═════ EXTRACT TO READ

$f(550)$ if $f(11)=1$ and $f(a)f(b)=f(a+b)+f(a-b)$

Notice that

$$f(11n)f(11) = f(11(n +1)) + f(11(n-1))$$

and since $f(11) = 1$,

$$f(11n) = f(11(n+1)) + f(11(n-1))$$

Define $a_n = f(11n)$ and we can set up a recurrence relation

$$a_n = a_{n+1} + a_{n-1}$$

or

$$a_{n+1} = a_n - a_{n-1}$$

which resolves periodically to

$$a_{n+3} = - a_n\implies a_{n+6} = a_n$$

Now, note that

$$\begin{align}a_{50} &= a_{8\cdot6 + 2}\\&=a_2\end{align}$$

Then, $$f(11)f(11) = f(22) + f(0)$$ $$1 = f(22) +2$$ $$f(22) = -1$$ so $$a_{50} = a_{2} = f(22) = -1$$

We start with $f(11n)f(11)=f(11(n+1))+f(11(n−1))$ for every integer $n$.

══════════
═════ RECORD SET

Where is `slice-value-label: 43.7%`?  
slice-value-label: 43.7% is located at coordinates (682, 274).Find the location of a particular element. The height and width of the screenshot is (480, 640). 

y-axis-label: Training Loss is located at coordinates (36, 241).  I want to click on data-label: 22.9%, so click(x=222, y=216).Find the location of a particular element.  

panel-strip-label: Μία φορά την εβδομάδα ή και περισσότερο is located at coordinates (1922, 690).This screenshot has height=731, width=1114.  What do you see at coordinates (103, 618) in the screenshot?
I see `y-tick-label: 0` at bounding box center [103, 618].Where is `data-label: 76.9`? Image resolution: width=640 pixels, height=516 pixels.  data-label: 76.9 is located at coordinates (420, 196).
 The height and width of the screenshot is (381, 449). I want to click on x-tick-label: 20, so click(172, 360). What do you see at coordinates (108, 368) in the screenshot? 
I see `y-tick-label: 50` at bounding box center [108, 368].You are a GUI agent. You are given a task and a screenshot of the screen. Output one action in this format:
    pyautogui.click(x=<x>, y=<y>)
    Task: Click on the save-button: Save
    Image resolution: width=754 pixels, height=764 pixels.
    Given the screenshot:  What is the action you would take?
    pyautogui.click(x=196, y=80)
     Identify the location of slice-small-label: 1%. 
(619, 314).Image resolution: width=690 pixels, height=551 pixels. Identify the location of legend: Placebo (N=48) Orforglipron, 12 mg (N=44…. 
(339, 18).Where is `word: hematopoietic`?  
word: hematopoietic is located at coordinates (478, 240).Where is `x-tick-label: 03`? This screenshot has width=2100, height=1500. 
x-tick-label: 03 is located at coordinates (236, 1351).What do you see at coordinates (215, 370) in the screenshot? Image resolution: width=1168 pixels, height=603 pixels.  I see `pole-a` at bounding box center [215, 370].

══════════

• **PROMPT 1**:
Answer these questions about the solution for f(550), one answer per line, marked as the questions are.
(a) What value is given for $f(11)$?
(b) What equation does the solution give for $a_{n+1}$ in terms of $a_n$ and $a_{n-1}$?
(c) What value does the solution find for $f(22)$?
• **PROMPT 2**: Continue the solution for f(550) from its last sentence.

• **OUTPUT 1**:
(a) $f(11) = 1$
(b) $a_{n+1} = a_n - a_{n-1}$
(c) $f(22) = -1$

• **OUTPUT 2**:
and since $f(11)=1$,

$f(11n)=f(11(n+1))+f(11(n−1))$. Let $a_{n} = f(11n)$ and we have the following relation:

$a_{n+1} = a_{n} - a_{n-1}$

From this we get $a_{n+6} = a_{n}$.

Based on this last relation, we can write $f(550)=a_{50} = a_{6.8+2} = a_{2} = f(22)$

But, $f(11)f(11) = f(22)+f(0)$ and then we get $f(22) = 1 - 2 = -1$.

We conclude that $f(550) = -1$. As required!